If you are not a professional plumber, there is a high chance you are not familiarized with what plumbing traps actually are. You might have heard some terms such as drum traps, p-traps, s-traps, grease traps and so on, but you were not curious enough to research the subject further.

But the truth is, plumbing traps are deceptively important, an integral part of the plumbing system. And if you intend to build your own home or make renovations, you should at least have all the basics down to prevent any future plumbing disasters.  Here are three plumbing traps mistakes contractors make frequently.

About Plumbing Traps

Plumbing traps are special devices that retain a small amount of liquid every time the fixtures are used.

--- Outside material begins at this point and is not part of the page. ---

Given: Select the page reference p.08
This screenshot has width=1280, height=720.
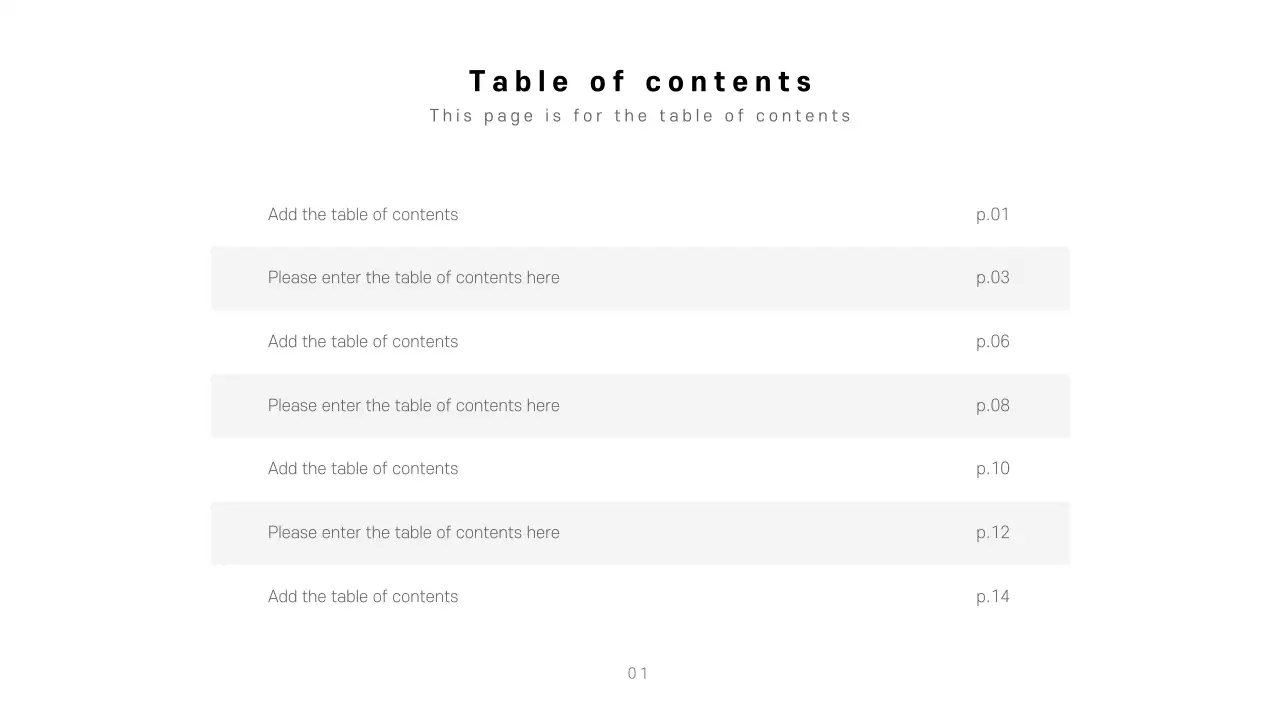Looking at the screenshot, I should click(x=993, y=405).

The term that plumbing experts use to describe the retained liquid is ‘’trap seal’’. This, in turn, is what prevents the building from getting permeated by unpleasant odors from the sewage system. It also stops various noxious gases and vermin such as insects or mice from entering the building.

If you read more about trap seal depth, you will find out that the trap seal is also used as a guideline to measure the maximum amount of liquid that the trap can retain. The most common type of trap that you will find installed in any standard household plumbing system is the tubular p-trap, which is used for lavatories, kitchen sinks, and laundry sinks.

In other words, a plumbing trap is basically a barrier between the fixtures and the local sewage waste systems. Every single plumbing fixture, from showers, bathtubs, and sinks, must be connected to the sewage system with a trap, otherwise the people inhabiting the building could be exposed to the dangers exposed by waste overflow.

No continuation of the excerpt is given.